Membership of an outlaw motorcycle gang doesn’t seem to rate a mention, so you might expect the Commission to do a little bit more due diligence on the people actually visiting workplaces and their behavior. Of course, this power doesn’t extend to employers so it may need to be reinforced. Ironically, the new power of the Fair Work Commission to issue orders to stop workplace bullying would be an ideal tool to address the stand over tactics of onsite union delegates as well as the thugs employed by major contractors to ensure sub-contractors conform to standardized work practices and conditions.
Looking more broadly, there is little doubt that national workplace laws currently inhibits productivity. The modern awards in particular, impose unreasonable administrative and financial costs on employers as well as limiting when and how staff can be deployed. Although modern awards are notionally industry based, the Fair Work Commission has consistently imposed uniform and rigid conditions without regard to industry specific competitive forces. Trade exposed industries such as manufacturing are treated no different to government funded public services. The ‘better off overall’ test for enterprise agreements prevents innovative company level agreements that would promote productive work practices. Greenfield agreements are simply a mechanism to extort huge premiums before even one dollar is earned.

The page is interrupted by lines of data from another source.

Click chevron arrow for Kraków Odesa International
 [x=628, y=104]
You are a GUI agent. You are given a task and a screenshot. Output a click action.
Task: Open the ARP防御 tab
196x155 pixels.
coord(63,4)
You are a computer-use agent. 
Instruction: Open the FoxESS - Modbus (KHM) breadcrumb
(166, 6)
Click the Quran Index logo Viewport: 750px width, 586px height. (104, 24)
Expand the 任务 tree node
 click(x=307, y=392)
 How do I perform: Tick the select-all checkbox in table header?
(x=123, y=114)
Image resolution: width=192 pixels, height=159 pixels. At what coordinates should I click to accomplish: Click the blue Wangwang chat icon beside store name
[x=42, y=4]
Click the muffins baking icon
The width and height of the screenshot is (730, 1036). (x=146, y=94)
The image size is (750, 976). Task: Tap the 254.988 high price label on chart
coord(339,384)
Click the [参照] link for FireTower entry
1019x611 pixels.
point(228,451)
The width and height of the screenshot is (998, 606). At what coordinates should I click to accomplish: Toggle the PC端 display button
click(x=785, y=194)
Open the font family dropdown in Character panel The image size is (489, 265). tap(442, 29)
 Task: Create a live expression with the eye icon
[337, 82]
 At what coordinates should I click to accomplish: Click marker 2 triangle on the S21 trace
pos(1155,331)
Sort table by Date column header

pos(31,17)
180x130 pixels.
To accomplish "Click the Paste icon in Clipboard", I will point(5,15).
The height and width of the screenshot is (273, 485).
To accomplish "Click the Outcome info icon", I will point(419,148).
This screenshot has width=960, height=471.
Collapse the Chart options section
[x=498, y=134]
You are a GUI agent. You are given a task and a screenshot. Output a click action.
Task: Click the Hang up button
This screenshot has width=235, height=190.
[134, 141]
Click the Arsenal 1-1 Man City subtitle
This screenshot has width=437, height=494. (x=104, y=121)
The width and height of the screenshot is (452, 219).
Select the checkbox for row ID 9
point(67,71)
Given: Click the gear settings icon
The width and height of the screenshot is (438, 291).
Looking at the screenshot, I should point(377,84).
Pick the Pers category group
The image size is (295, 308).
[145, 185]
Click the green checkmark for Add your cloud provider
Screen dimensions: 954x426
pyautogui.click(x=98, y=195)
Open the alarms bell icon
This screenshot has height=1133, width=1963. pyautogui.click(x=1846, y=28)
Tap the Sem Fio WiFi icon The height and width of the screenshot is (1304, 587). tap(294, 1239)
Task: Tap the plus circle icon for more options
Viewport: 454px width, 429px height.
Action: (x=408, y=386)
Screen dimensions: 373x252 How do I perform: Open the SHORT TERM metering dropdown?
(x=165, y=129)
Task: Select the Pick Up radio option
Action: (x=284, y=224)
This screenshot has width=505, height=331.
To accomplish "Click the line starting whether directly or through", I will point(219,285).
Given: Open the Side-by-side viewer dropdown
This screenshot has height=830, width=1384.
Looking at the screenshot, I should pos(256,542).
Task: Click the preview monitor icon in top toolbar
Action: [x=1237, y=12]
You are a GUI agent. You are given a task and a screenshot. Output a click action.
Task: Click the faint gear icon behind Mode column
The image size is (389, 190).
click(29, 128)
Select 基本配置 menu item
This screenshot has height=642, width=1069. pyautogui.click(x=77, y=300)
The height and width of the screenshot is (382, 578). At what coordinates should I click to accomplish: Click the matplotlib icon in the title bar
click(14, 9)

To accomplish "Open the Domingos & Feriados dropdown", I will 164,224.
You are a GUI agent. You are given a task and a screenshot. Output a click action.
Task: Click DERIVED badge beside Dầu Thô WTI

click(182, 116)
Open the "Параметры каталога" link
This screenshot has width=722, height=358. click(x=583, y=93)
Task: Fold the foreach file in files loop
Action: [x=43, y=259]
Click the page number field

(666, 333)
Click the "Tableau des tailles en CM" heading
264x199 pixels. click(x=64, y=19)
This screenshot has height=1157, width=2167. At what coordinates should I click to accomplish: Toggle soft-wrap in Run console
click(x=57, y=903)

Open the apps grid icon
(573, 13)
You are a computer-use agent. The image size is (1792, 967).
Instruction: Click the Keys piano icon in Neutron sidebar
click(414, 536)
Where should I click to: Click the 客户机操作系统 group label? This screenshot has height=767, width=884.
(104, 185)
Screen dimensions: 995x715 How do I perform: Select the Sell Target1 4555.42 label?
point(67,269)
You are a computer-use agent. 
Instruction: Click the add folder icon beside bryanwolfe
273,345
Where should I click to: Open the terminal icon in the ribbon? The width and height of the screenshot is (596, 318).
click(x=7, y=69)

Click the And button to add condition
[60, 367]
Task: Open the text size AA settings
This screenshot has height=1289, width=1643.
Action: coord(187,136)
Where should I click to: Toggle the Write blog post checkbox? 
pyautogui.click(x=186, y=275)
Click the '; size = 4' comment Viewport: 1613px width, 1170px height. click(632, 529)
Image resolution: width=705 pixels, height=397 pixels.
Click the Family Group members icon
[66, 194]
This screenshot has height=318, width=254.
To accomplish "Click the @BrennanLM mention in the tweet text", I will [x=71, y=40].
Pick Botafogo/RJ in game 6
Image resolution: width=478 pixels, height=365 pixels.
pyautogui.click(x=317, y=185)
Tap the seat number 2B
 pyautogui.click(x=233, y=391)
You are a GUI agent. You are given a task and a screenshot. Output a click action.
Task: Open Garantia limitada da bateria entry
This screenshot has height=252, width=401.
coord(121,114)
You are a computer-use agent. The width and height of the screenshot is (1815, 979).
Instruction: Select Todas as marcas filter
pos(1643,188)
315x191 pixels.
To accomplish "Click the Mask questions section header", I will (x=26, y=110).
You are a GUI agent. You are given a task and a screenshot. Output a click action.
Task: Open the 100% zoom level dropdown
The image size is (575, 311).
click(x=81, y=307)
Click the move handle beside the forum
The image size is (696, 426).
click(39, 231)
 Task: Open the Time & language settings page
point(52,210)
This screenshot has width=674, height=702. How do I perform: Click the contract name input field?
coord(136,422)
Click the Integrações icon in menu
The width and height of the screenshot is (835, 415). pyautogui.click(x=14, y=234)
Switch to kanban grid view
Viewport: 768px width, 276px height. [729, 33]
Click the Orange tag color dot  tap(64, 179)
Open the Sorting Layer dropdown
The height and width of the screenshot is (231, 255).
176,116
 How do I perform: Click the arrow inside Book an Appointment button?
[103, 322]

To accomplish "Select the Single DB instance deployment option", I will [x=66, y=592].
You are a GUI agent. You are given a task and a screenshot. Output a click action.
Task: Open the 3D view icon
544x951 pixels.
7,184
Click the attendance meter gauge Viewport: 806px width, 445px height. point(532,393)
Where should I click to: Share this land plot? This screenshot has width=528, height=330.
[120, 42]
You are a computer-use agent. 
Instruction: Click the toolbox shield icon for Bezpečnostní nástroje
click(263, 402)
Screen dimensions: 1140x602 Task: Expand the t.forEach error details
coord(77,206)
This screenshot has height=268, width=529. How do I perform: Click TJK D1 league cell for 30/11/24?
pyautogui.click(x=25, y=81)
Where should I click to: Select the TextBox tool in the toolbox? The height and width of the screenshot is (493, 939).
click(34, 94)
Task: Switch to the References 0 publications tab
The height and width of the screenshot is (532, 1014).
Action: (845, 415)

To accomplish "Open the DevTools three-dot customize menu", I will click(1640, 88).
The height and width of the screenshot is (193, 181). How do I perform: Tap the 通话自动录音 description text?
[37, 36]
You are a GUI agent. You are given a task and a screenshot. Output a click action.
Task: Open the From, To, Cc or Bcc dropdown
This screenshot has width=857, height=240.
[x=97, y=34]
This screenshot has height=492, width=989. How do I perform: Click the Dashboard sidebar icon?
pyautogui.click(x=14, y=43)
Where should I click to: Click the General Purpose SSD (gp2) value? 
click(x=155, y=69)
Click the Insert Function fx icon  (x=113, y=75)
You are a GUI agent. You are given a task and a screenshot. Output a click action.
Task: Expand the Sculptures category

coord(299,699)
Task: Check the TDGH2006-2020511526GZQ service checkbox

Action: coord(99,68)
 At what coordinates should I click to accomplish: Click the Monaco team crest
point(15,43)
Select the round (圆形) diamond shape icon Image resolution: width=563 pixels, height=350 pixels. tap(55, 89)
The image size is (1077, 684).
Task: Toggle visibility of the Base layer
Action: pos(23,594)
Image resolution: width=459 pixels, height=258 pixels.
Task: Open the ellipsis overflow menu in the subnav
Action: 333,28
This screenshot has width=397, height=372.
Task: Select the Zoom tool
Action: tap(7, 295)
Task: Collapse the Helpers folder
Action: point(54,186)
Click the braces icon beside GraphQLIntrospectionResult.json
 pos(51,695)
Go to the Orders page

Unfortunately the Fair Work Commission personnel has neither the capability, appropriate research methodology or the inclination, to create truly modern flexible industry and occupational based conditions of employment. The government should place the responsibility for review and revision of modern awards in the hands of a standing committee or statutory authority that is capable of credible economic research and an understanding of the competitive forces affecting specific industries. Let’s finally face the fact that we no longer work in an industrial age economy and economic success can be achieved with fair terms and conditions of employment.
There is undoubtedly lots more that can be done to improve the way we employ and engage people to create productive and successful businesses and employment relationships. These are some of my thoughts and clearly we need to continue the debate and discussion. I would pleased to hear from you.